── Document passage ──

You should make a ledger of all disbursements ffom Dad to brother
Avoid conservator ships /guardian ships, unless you fully understand consequences.
If Dad is still competent you should update Will Living Trust, POA, and Advance Health Care directive. Before it is too late
If your POA is effective now, you can take it to the bank and tell them you will be signing checks as POA. Taking his checkbook without his agreement would be illegal, however; and as long as he's not mentally incompetent, he can still do whatever he wants with his $. So your problem is not solved thereby unless you draw out all his funds so checks he writes are dishonored--be sure he doesn't have overdraft protection on the account.
Be aware that if he's mentally competent, he can revoke your POA. He could appoint your brother, or anyone he chooses.
I agree with the others who've told you to stop contributing to your brother. That's what you are doing now. If Dad wants to find a cheaper place to live so he can give your brother money, that's on him. Otherwise, he can pay his own rent up to his total income.

───
── Data block ──

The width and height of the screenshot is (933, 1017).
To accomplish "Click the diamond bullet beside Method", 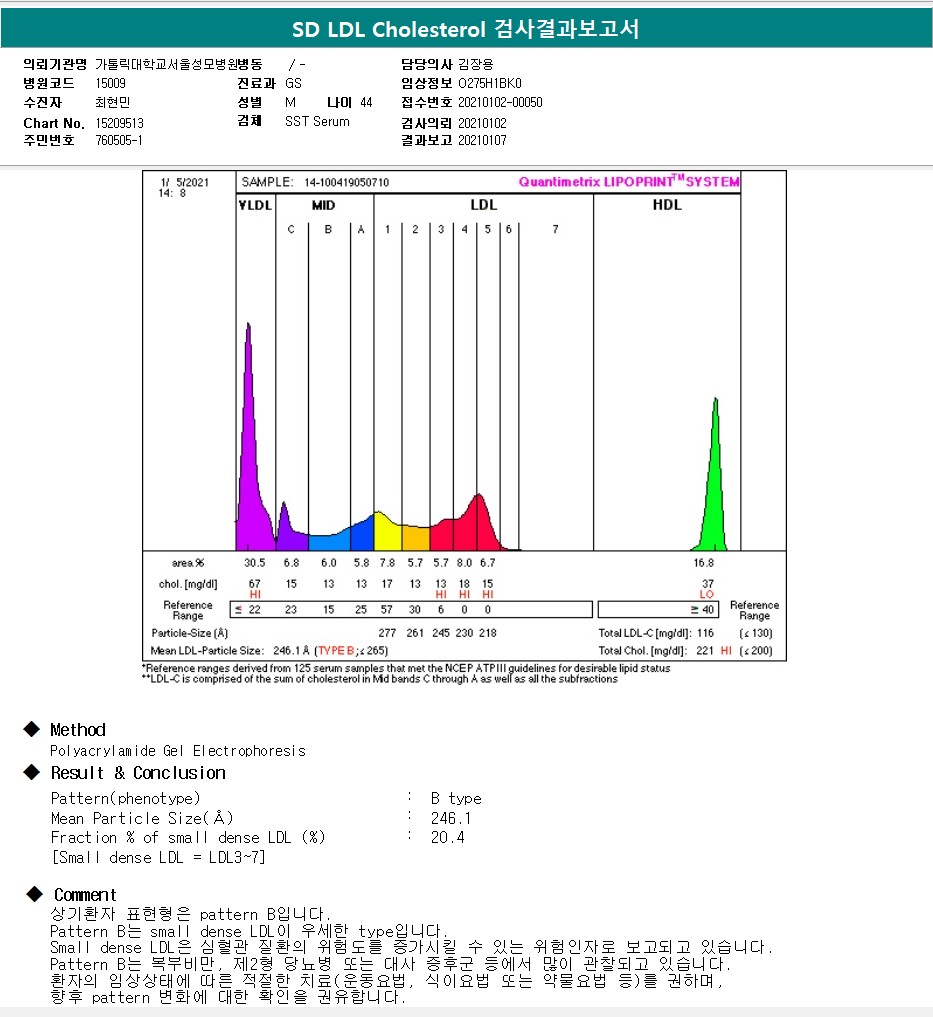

───

Things to do:
a) Answer these questions about the advice on the father's finances, one answer per line:
(i) What should be made of all disbursements from Dad to the brother?
(ii) What does the advice say a mentally competent Dad can do to your POA?
(iii) What should you be sure the account doesn't have?
b) Write out the advice on the father's finances between "I agree with" and "his total income.", inclusive, substituting "bills" for "rent".

List of solutions:
a)
(i) A ledger.
(ii) He can revoke it and could appoint your brother or anyone he chooses.
(iii) Overdraft protection.

b)
I agree with the others who've told you to stop contributing to your brother. That's what you are doing now. If Dad wants to find a cheaper place to live so he can give your brother money, that's on him. Otherwise, he can pay his own bills up to his total income.